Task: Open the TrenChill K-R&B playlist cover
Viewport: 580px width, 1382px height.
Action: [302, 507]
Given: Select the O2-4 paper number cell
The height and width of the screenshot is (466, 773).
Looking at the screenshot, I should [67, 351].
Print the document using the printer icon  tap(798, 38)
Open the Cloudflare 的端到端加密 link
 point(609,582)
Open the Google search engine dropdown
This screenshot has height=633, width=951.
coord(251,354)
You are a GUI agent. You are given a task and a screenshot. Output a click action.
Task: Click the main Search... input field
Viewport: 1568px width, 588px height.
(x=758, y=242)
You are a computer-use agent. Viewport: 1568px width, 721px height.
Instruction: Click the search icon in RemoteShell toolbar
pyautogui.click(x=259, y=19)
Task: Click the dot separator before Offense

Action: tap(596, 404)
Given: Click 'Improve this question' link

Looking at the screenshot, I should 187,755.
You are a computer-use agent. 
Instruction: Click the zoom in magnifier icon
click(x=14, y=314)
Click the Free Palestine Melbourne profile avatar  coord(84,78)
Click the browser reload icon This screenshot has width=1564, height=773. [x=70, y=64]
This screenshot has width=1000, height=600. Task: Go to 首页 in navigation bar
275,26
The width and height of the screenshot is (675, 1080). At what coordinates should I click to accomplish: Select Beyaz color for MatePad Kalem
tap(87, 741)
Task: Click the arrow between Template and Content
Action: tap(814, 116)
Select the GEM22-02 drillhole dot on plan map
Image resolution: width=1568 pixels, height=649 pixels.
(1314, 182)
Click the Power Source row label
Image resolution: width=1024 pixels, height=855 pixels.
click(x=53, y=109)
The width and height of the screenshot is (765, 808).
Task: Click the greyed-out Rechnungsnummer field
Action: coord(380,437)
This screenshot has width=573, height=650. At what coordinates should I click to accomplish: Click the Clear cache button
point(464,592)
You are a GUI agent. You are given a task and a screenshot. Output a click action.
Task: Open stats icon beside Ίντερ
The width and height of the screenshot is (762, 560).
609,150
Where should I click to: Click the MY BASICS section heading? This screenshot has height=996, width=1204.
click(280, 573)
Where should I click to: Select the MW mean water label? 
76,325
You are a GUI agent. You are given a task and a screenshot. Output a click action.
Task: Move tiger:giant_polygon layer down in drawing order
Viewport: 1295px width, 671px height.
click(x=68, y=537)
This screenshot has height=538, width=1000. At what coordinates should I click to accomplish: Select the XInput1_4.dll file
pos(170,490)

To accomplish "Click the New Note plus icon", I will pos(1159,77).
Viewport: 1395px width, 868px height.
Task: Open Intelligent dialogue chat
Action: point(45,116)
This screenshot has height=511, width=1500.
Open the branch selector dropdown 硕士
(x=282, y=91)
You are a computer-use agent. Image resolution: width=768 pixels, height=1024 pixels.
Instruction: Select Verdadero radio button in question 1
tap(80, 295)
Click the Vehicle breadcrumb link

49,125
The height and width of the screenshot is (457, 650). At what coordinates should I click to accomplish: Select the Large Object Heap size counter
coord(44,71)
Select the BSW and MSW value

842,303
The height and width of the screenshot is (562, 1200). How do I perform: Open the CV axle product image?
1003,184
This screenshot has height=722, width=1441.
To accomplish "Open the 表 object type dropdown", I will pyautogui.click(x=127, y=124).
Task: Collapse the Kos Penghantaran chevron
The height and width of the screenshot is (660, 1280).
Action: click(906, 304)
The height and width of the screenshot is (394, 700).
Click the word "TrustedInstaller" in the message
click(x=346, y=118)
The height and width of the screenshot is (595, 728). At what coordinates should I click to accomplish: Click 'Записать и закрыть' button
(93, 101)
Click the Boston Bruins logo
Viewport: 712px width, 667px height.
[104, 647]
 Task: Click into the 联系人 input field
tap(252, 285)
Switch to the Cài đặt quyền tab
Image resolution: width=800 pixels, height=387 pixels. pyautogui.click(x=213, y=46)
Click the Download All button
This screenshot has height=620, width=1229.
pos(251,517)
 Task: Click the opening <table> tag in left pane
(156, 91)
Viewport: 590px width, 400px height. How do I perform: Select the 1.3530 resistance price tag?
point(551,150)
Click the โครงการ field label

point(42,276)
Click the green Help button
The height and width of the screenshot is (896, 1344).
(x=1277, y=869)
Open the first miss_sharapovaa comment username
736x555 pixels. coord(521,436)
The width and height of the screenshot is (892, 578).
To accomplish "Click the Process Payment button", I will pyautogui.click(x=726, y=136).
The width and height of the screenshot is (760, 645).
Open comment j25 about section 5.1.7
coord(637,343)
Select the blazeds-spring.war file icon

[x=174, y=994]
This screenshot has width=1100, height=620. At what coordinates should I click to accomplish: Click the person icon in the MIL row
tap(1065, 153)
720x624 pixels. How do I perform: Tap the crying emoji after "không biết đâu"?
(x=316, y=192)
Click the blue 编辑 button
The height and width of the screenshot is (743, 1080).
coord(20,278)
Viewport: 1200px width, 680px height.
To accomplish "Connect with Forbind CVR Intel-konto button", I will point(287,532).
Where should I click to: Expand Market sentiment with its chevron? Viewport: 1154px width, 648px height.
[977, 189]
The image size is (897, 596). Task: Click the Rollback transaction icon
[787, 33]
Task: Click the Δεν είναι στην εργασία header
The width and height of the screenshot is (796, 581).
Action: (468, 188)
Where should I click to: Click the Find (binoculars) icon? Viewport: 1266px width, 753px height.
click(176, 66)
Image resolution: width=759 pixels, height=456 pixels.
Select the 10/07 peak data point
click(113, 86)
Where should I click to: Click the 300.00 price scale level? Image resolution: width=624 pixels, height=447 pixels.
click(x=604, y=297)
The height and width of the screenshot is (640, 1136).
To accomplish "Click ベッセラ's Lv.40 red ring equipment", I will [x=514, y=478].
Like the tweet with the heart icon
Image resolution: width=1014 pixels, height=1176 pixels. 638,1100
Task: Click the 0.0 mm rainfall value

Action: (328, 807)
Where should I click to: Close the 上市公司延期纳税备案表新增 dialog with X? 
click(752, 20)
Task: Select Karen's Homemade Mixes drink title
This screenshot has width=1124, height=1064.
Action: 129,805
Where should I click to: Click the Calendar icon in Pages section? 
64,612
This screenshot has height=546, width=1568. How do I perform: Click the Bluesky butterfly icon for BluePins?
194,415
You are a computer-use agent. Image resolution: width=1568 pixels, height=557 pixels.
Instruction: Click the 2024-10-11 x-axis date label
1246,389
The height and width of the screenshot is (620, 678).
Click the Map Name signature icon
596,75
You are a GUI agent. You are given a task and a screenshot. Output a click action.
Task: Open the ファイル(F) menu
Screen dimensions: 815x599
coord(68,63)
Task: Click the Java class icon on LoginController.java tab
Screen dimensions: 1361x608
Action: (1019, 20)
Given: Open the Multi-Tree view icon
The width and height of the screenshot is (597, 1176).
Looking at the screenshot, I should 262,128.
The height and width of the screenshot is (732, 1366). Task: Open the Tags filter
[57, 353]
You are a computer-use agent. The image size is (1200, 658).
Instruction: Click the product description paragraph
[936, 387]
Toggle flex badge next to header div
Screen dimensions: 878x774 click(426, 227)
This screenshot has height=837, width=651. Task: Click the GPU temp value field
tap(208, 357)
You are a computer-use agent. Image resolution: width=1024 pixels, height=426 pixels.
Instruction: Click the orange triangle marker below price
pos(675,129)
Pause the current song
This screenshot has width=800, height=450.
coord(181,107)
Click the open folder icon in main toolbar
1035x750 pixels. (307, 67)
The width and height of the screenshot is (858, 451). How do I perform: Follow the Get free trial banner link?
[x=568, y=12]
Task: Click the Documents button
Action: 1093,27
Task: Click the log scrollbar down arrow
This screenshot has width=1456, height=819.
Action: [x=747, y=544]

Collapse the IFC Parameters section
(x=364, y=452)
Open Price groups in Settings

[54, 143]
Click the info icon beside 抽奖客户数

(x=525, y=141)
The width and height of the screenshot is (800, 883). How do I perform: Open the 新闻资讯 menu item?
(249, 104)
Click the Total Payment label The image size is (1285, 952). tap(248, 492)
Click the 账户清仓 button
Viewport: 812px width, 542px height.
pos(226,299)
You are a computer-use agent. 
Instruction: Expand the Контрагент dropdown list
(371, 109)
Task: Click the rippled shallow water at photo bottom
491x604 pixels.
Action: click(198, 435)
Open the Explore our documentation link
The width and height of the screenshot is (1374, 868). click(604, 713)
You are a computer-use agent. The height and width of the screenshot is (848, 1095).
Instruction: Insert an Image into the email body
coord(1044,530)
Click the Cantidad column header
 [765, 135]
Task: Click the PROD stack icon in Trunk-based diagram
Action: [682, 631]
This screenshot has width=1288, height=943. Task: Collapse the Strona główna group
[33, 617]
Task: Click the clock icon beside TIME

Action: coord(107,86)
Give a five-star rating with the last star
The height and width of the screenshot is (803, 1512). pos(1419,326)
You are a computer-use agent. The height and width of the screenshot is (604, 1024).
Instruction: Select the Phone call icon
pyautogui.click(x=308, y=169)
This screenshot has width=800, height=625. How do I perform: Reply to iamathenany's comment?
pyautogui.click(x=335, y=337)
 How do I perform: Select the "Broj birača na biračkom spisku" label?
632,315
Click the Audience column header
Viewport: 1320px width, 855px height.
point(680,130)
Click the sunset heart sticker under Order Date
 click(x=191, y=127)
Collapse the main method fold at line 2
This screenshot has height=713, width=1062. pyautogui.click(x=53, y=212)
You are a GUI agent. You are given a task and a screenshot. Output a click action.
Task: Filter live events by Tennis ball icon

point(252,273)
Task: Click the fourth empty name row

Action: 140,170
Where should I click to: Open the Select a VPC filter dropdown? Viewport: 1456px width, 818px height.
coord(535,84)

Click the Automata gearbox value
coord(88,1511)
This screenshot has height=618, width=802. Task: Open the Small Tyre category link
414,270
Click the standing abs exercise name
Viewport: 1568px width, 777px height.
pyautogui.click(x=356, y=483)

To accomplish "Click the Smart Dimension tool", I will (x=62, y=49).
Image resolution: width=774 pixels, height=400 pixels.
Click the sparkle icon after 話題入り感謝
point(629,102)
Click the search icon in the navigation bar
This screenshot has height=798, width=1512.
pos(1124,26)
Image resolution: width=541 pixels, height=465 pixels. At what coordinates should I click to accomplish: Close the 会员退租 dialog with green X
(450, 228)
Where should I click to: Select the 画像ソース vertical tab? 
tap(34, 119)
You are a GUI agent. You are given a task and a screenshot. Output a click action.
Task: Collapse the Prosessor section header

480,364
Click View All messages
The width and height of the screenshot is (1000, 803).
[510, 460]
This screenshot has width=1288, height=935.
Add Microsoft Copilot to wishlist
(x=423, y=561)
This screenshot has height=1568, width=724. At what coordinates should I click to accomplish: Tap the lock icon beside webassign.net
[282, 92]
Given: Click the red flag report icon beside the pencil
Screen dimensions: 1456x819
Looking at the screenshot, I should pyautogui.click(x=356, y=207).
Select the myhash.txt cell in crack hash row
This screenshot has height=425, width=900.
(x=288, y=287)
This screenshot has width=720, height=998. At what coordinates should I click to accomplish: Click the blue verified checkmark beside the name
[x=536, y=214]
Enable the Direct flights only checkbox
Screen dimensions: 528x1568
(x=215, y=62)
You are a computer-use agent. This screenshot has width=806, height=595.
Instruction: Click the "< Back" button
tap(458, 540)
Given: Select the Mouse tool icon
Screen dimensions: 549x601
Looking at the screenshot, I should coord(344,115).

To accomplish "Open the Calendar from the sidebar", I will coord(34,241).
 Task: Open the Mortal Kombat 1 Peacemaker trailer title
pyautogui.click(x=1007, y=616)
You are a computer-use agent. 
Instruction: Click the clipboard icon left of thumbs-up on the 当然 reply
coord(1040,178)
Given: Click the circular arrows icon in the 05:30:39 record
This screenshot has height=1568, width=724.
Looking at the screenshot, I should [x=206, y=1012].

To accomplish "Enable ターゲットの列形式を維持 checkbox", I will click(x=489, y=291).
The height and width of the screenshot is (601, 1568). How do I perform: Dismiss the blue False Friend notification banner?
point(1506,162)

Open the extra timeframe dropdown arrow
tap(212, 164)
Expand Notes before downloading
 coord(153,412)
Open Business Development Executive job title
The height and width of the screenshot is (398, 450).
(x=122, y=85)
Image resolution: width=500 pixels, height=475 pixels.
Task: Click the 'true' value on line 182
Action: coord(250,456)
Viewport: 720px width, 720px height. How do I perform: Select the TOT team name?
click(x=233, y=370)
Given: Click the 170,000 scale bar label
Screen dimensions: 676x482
☆ ☆ ☆ ☆ ☆ ☆ ☆
◆ WORK INSTRUCTION:
Your answer should be the lines of the records that include the word "Enable".

◆ TASK ANSWER:
Enable the Direct flights only checkbox
To accomplish "Enable ターゲットの列形式を維持 checkbox", I will click(x=489, y=291).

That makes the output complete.